-------- RECORDS FOR THIS EXERCISE

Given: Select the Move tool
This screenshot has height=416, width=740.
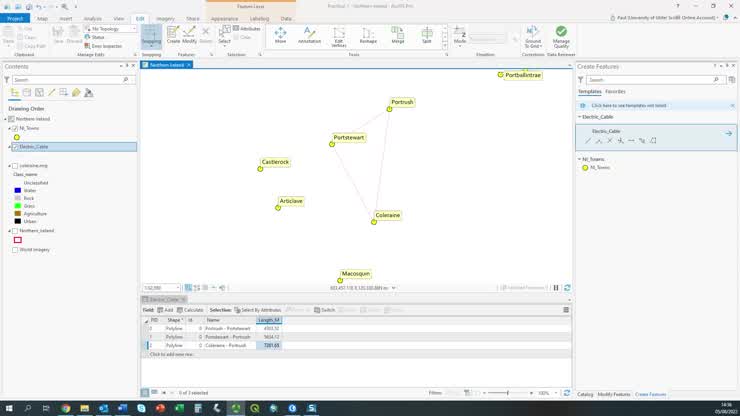Looking at the screenshot, I should click(280, 36).
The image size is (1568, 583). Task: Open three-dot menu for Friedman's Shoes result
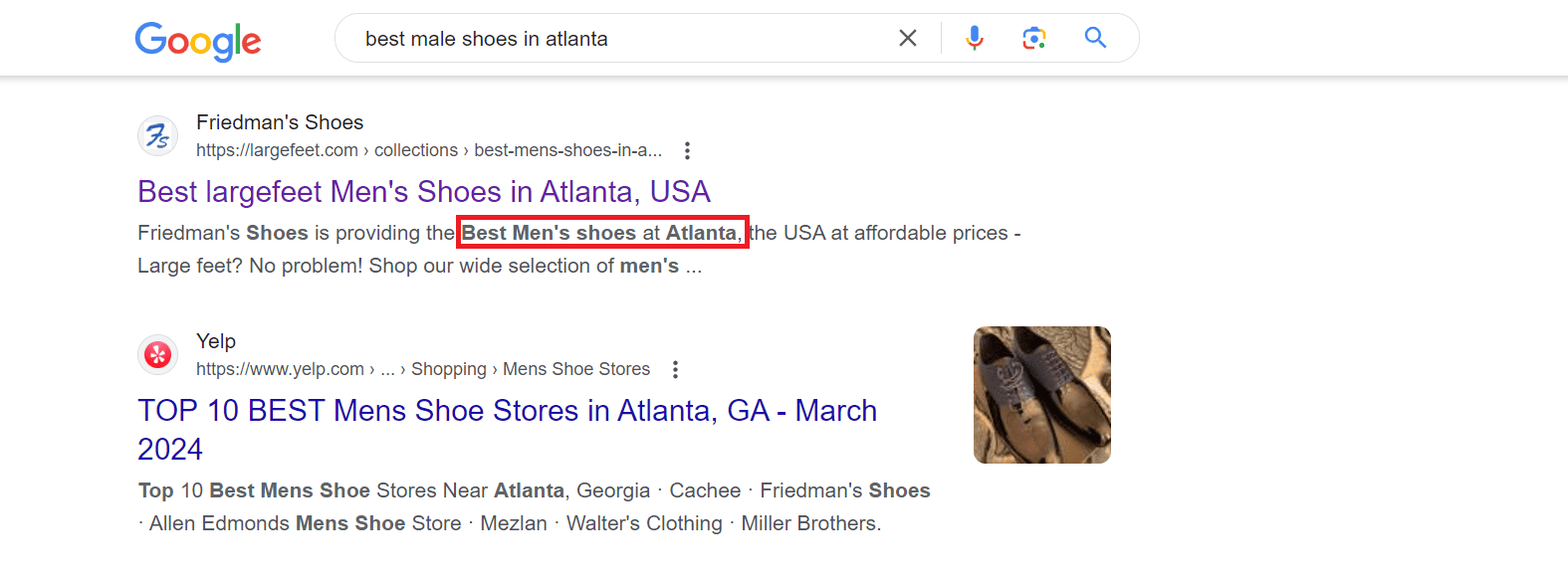point(687,150)
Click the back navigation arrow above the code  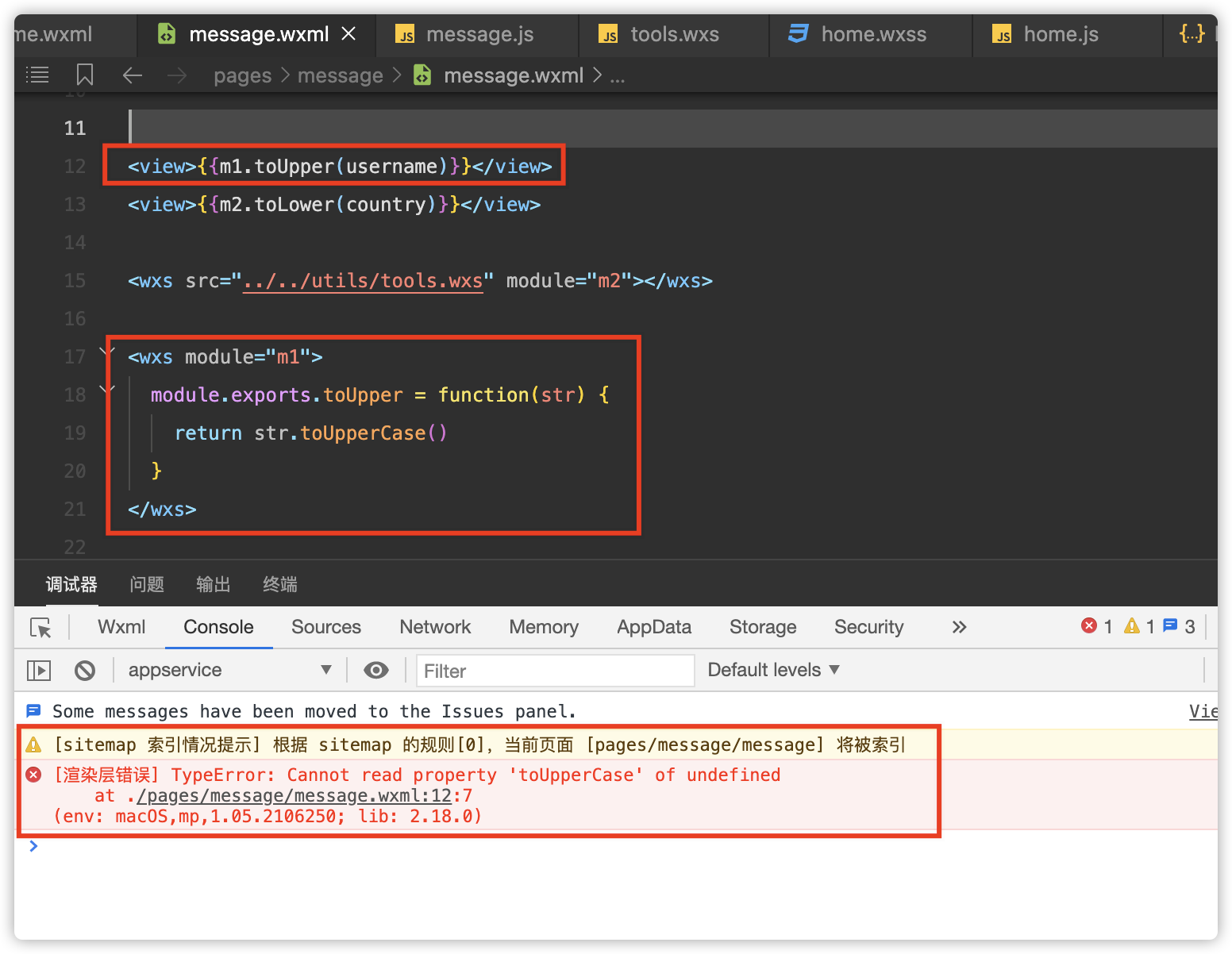click(x=132, y=75)
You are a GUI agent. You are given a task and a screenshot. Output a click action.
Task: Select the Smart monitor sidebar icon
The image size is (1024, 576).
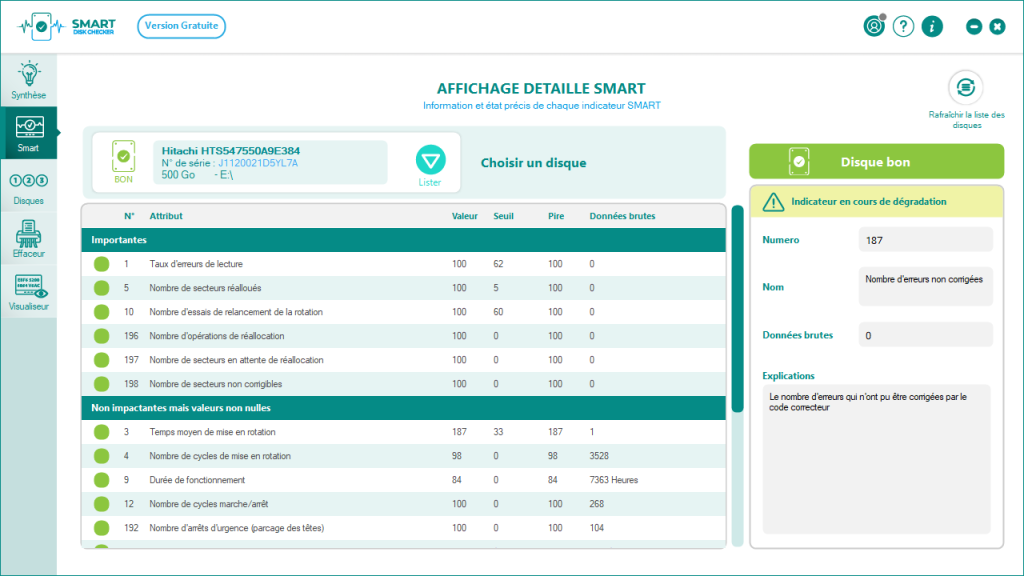click(x=28, y=132)
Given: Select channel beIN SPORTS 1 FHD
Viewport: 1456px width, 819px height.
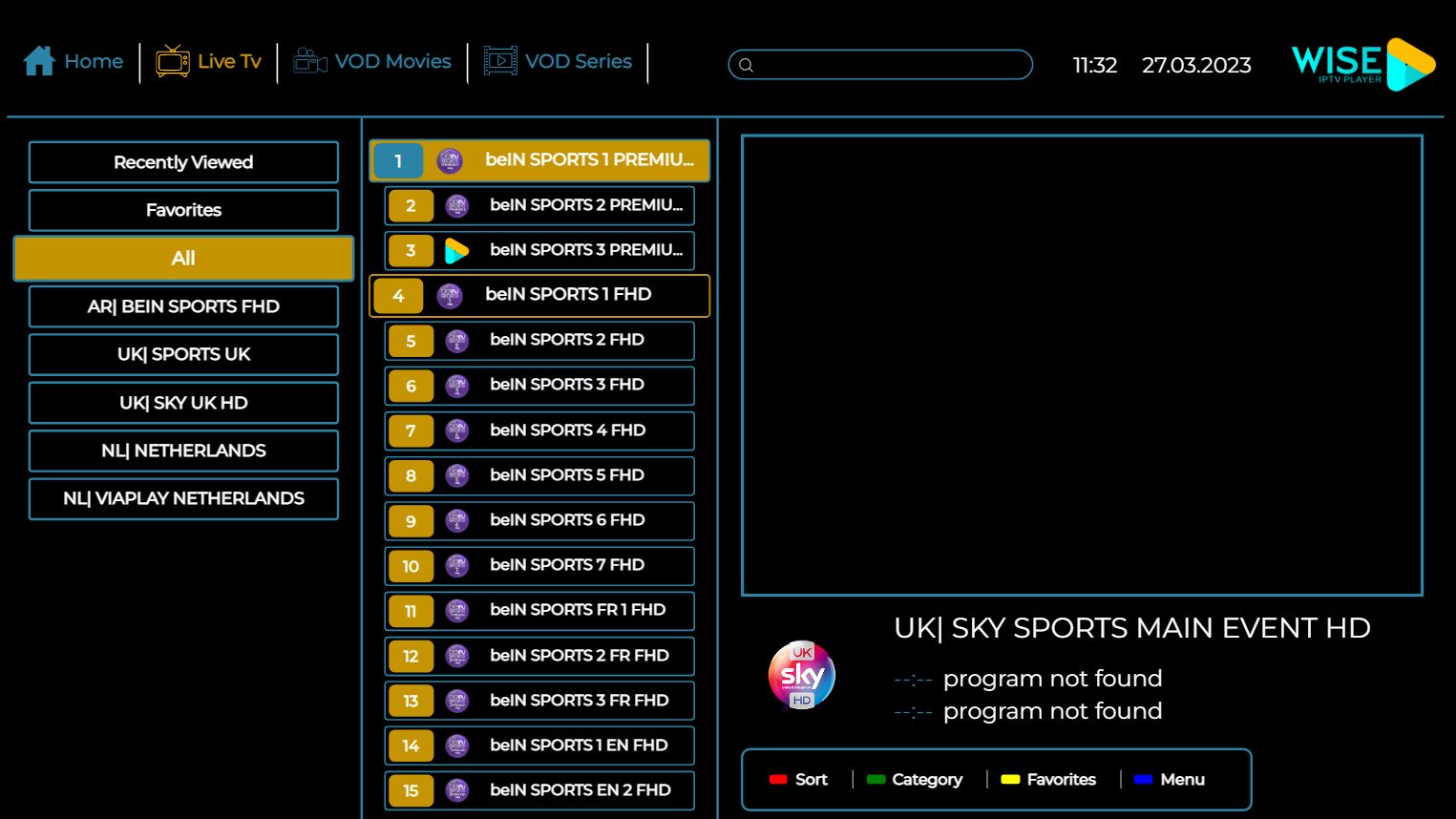Looking at the screenshot, I should coord(568,295).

----------------

# ASSIGNMENT:
Among the preceding records, how many lines include the word "Select"? Reply with the number only.

# ANSWER BOX:
3